猫との生活を幸福にするおすすめグッズや病気の知識

エキノコックス症

エキノコックス症は、主に北海道のキタキツネの間で広がっている病気です。

しかし、近年では家庭で飼われている犬にも、エキノコックスの感染が認められています。エキノコックスと呼ばれる寄生虫は条虫の一種で、キタキツネや犬といった犬科の動物を最終宿主としています。エキノコックスの成虫はこれらの動物の小腸を棲みかとしており、生まれた虫卵は便に混ざって排出されます。その虫卵を含む糞を食べた中間宿主の野ネズミの様々な臓器でエキノコックスの幼虫が増殖し、その野ネズミを食べたキタキツネや犬の体の中で成虫に成長します。

そんなエキノコックスですが、最近まで猫には寄生できないものとされていました。しかし、北海道大学などが行った研究により、エキノコックスは猫にも寄生することが分かりました。欧米でもエキノコックスの虫卵が猫の便から発見されています。猫がエキノコックスに感染している野ネズミを捕食することでこの病気に罹りますが、猫(ちなみに犬も)が虫卵をダイレクトに口にすることで、この病気に感染することはないです。

しかし、仮に猫がエキノコックスに感染したしても、軽い下痢や軟便が見られるか、無症状であることがほとんどです。猫の命に関わる病気ではありません。エキノコックスに感染しても、その成虫は「プラジクアンテル」というお薬で、100%近く駆除することが可能です。外に出ることのある猫は、定期的にウンチの検査をしましょう。

怖いのは、人間がエキノコックスに感染したときです。食べ物や水などを介在して、エキノコックスの虫卵を口にしてしまった場合、5年から10年の潜伏期間を経て発症します。
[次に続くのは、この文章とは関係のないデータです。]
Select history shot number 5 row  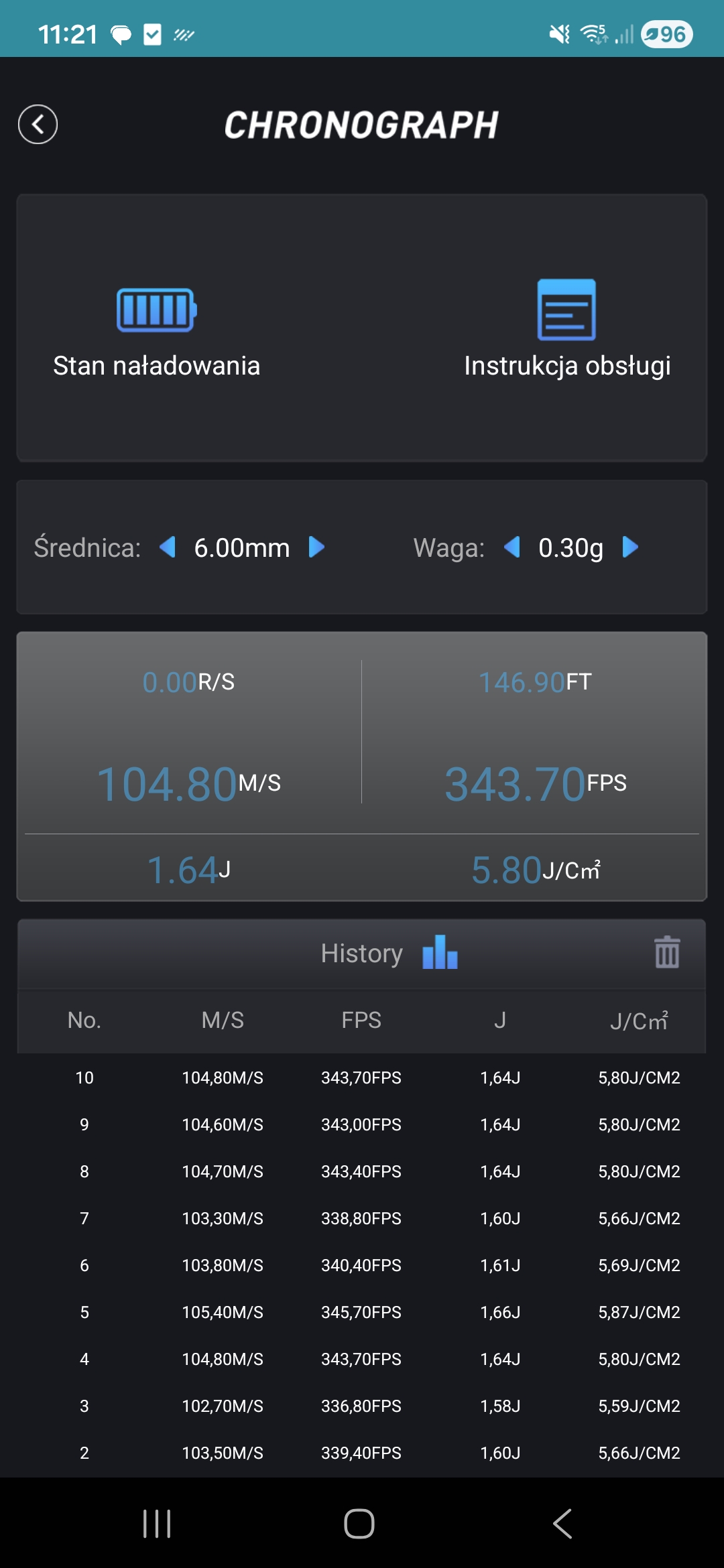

感染初期には症状がないので気づくことがありませんが、エキノコックスの虫卵が体内で幼虫に孵って増殖していくうちに、徐々に肝臓を蝕んでいき、最終的には重篤な肝機能障害に陥って死に至ります。初期の段階で病巣を摘出すれば助かる可能性はありますが、病状が進んでしまうとこれといった治療法がないのが実情です。
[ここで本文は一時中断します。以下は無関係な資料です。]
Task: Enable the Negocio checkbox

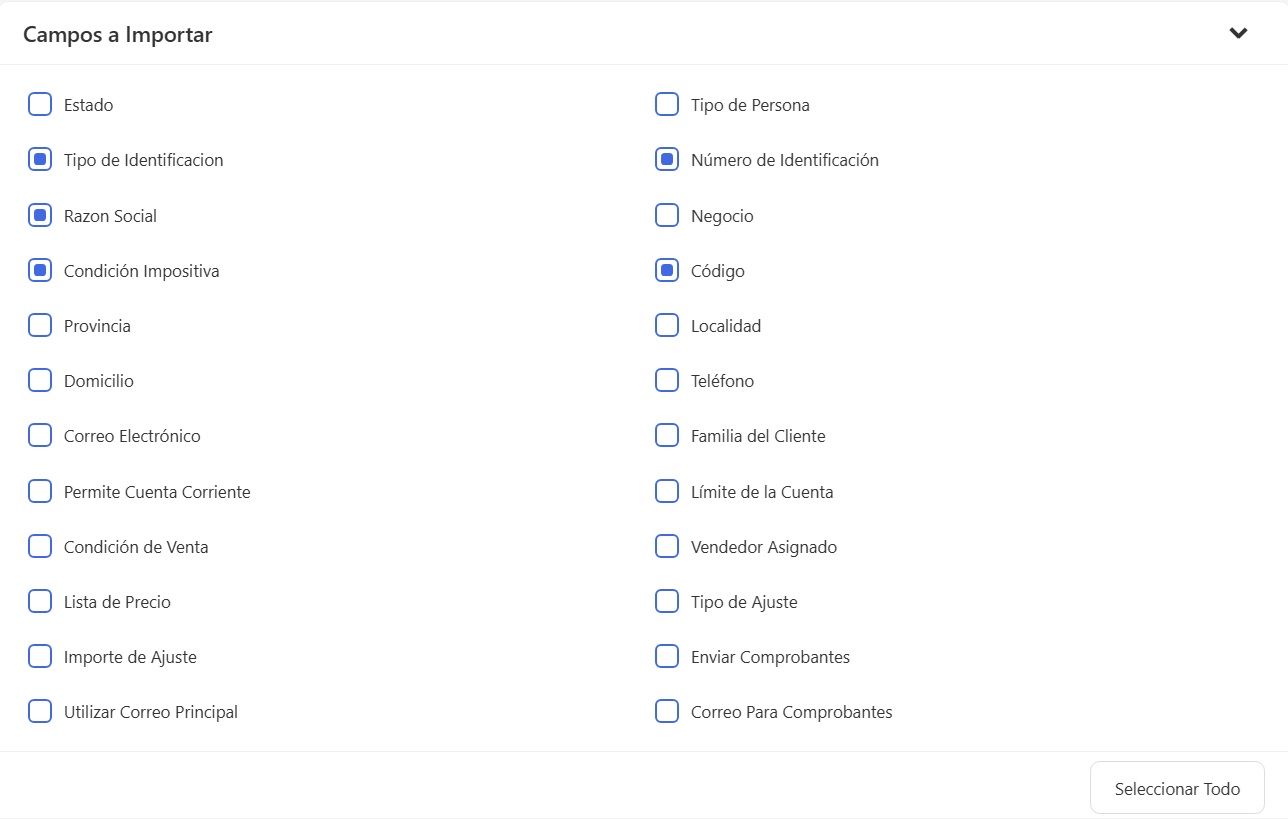Action: point(667,215)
ただ、人間がエキノコックスに感染しているケースはそのほとんどが北海道です。北海道以外の都道府県でも感染例がないわけではありませんが、そのほとんどの感染者が北海道に住んでいたことのある人たちになります。ですので、北海道へ旅行などで行かれる際は、キタキツネと接触したり、生水を飲んだり、山菜や木の実、露地物の野菜などをそのまま食べたりしないなどの注意が必要です。